Plugins are always instantiated using query_plugin(), query_plugins() or query_pluginr() APIs. For developers who work on the insides of pluggdapps’ component architecture these APIs are available on the platform classes, pluggdapps.platform.Pluggdapps and pluggdapps.platform.Webapps (Refer pluggdapps.platform). But for most part developers need not worry about the platform classes, for them the query_* methods are automatically hitched to every plugin that are instantiated and have the following signatures.
To query for a plugin by name name and interface it implements,
plugin.query_plugin( IHTTPResource, 'datapkg.userpreference', username )

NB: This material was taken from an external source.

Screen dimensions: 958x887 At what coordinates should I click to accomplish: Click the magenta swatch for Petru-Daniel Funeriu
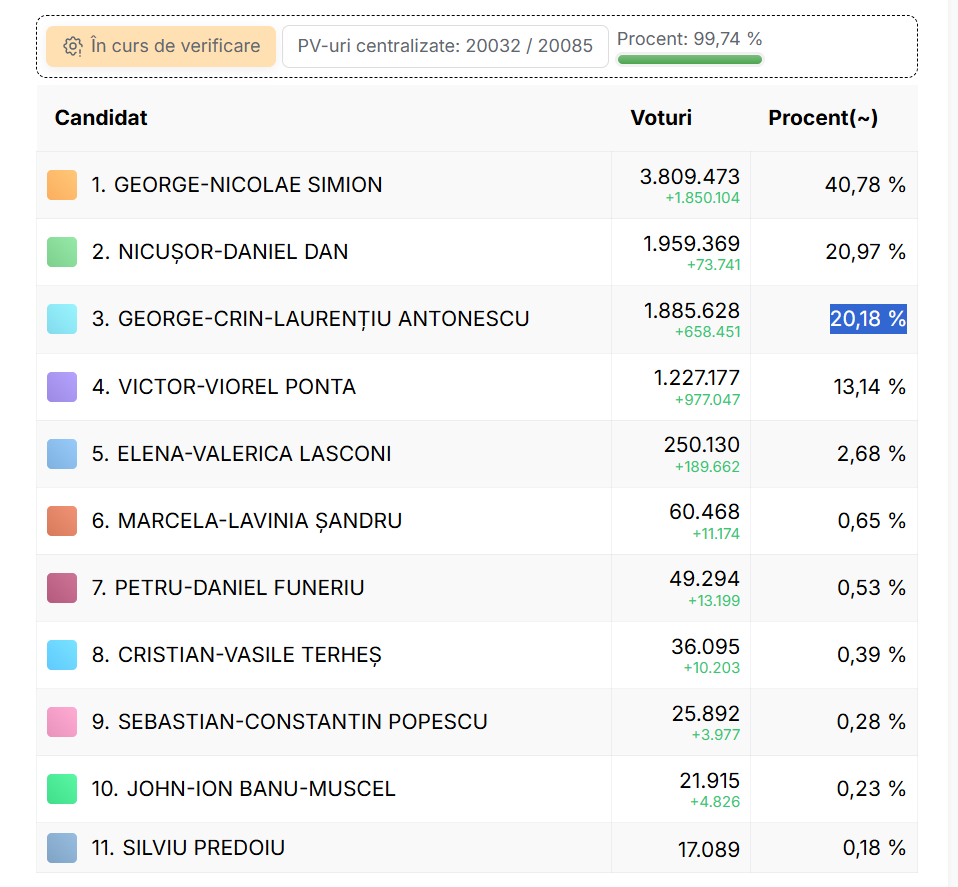pyautogui.click(x=62, y=588)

where IHTTPResource is the interface that we are interested in, and datapkg.userpreference is plugin canonical name, that is implementing the interface. Remaining arguments (like username) and key-word arguments are passed on to the plugin constructor (the __init__ method). The method will return a single plugin object instantiated from UserPreference plugin class.
To query for all plugins implementing interfaces,
subcommands = plugin.query_plugins( ICommand )
simlar to query_plugin() except for the difference that all plugins implementing ICommand will be instantiated and returned as a list of sub-command plugins.
There is also a query_pluginr() API, note the r suffix, that will allow developers to query plugins by accepting a regular-expression pattern,:
subcommands = plugin.query_pluginr( ICommand, pattern )
returns a list of plugin instances whose canonical-name matches the supplied pattern.
In essence, developers while authoring their applications, can happily query for plugins, pass around the instantiated plugins which can be used else where to query for more plugins.